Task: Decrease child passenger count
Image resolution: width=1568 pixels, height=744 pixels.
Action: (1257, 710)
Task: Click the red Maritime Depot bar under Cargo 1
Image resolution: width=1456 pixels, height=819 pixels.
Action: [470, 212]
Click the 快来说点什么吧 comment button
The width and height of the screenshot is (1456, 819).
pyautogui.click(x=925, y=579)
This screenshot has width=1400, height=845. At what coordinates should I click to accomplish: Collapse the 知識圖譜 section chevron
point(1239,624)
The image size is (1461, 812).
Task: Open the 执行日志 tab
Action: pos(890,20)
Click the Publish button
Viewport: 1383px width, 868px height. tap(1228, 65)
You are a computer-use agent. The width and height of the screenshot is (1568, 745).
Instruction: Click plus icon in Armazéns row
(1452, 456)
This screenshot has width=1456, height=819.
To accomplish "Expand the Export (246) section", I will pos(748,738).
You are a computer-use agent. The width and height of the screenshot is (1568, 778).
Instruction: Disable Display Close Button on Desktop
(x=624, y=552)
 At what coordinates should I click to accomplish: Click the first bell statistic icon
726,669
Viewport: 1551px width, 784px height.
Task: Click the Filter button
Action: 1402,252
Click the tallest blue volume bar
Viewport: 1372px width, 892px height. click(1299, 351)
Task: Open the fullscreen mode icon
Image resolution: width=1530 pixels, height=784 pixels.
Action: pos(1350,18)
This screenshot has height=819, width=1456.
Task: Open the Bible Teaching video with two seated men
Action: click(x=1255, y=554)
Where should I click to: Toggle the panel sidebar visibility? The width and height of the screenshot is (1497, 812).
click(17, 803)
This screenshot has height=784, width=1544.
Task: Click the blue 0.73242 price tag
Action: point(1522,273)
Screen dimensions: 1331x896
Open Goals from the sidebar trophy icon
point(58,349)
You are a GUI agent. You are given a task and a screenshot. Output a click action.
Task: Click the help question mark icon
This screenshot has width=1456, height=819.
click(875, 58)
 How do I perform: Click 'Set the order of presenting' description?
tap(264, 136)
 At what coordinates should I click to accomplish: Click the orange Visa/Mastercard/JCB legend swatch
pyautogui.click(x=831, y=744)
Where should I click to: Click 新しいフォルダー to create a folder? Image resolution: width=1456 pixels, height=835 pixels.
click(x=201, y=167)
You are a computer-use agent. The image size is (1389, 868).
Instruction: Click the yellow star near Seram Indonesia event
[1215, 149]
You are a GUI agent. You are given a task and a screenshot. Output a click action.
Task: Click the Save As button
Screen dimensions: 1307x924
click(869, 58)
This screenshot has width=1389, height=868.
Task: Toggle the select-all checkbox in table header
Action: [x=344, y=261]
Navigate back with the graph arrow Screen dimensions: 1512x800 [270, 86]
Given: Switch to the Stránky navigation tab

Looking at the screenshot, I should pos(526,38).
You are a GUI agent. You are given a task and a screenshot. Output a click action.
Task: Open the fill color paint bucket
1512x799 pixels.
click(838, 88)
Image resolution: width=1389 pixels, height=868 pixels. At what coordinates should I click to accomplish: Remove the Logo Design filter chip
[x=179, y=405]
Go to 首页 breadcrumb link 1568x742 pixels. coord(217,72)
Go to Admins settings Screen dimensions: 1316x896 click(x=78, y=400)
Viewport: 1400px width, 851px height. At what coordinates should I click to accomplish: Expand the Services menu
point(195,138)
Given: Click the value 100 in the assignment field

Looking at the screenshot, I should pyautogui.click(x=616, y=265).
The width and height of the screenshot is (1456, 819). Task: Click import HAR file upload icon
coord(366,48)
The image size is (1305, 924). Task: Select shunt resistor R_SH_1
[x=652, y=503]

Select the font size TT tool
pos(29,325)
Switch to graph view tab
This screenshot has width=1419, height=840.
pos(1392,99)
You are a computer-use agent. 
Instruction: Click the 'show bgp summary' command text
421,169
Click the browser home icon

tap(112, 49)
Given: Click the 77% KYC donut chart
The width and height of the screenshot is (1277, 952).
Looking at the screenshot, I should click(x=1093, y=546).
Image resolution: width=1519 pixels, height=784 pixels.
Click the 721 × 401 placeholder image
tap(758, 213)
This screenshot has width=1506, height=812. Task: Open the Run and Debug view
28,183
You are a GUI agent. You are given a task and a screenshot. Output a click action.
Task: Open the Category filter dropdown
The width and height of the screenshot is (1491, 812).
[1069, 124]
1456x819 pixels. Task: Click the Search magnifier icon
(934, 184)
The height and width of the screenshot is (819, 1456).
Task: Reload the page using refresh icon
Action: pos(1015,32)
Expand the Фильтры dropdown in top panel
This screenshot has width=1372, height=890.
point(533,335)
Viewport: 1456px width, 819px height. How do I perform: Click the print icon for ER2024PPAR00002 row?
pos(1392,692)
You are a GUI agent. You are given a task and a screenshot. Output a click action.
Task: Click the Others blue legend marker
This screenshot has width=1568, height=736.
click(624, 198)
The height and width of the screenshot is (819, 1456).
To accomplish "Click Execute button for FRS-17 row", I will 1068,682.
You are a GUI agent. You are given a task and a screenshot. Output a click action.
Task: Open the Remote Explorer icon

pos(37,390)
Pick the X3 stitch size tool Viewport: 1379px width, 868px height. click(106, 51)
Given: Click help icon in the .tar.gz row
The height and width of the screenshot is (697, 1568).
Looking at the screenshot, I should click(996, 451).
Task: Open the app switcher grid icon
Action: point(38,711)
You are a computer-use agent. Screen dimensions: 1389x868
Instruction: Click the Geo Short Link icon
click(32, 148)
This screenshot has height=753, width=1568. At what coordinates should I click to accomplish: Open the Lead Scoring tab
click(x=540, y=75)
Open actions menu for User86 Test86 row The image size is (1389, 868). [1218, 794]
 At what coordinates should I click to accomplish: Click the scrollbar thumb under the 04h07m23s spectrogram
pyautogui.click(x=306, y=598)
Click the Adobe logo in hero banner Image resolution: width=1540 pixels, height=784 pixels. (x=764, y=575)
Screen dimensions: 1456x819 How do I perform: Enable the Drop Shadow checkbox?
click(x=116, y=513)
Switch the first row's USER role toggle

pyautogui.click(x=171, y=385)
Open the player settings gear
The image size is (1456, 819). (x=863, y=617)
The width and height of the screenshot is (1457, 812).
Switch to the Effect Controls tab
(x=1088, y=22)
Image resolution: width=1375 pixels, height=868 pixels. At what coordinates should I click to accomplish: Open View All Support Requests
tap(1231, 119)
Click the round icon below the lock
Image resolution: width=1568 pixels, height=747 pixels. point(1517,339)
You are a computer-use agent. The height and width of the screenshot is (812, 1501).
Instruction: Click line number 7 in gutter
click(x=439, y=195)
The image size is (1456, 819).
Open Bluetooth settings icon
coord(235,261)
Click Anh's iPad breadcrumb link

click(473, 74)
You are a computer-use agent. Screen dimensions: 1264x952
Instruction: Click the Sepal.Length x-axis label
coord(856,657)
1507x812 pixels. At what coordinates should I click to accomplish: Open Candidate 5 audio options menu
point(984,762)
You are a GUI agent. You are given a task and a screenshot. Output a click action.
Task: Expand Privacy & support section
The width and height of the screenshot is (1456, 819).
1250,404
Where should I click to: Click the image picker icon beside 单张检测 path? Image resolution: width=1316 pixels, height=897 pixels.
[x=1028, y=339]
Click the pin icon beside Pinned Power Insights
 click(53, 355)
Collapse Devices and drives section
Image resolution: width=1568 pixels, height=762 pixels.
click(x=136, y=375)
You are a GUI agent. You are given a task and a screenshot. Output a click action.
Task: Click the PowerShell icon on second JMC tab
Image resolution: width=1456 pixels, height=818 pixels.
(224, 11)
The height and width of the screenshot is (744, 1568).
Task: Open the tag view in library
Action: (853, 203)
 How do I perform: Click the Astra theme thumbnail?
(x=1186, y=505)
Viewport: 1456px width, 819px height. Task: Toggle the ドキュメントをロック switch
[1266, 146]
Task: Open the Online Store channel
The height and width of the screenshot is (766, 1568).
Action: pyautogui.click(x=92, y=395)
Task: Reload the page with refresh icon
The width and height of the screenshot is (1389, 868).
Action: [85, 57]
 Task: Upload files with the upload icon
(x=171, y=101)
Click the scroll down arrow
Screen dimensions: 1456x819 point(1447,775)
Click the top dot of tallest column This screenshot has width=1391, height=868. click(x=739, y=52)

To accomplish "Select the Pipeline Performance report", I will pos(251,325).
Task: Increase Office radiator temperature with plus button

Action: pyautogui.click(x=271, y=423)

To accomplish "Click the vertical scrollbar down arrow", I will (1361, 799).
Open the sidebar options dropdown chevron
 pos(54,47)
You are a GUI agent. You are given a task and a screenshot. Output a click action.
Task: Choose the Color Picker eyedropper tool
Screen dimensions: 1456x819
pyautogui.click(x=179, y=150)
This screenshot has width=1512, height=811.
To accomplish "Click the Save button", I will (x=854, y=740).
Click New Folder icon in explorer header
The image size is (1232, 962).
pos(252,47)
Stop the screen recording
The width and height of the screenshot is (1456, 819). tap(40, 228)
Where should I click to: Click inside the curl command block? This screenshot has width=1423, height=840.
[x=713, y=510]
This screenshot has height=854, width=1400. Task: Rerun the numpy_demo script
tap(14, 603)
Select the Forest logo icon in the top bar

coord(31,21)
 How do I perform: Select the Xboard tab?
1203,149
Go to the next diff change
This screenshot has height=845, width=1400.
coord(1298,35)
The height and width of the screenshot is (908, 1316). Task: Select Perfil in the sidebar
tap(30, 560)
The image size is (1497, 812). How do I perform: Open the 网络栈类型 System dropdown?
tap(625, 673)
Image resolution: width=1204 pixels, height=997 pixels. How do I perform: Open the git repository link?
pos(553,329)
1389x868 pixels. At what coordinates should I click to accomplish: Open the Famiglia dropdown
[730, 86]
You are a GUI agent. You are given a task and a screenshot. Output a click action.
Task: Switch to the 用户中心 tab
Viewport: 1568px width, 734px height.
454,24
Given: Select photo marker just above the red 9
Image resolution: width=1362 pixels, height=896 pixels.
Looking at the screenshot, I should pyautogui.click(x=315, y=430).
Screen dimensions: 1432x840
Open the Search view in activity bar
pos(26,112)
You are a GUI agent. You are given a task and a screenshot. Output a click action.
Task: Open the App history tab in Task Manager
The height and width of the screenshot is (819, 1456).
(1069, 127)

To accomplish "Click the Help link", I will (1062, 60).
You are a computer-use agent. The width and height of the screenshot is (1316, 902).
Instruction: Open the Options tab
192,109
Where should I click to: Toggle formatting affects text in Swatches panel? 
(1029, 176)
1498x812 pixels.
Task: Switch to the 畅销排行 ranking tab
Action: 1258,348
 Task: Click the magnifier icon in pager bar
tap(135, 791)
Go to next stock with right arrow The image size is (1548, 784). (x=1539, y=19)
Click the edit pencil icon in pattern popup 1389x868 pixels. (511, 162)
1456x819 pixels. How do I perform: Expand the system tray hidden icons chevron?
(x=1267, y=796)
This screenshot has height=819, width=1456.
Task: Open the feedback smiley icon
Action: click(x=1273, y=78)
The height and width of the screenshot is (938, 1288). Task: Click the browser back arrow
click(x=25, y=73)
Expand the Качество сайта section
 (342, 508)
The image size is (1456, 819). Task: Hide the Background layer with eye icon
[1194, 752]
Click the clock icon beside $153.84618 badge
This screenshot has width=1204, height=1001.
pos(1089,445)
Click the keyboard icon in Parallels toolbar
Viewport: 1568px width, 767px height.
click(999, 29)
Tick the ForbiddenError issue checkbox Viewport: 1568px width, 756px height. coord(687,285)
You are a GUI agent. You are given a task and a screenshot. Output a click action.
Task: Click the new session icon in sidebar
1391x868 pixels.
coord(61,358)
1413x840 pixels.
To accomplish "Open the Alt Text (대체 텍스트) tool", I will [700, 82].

-----

Using the material above, filter for lines holding "marker" and copy each one.

Task: Click the Others blue legend marker
Given: Select photo marker just above the red 9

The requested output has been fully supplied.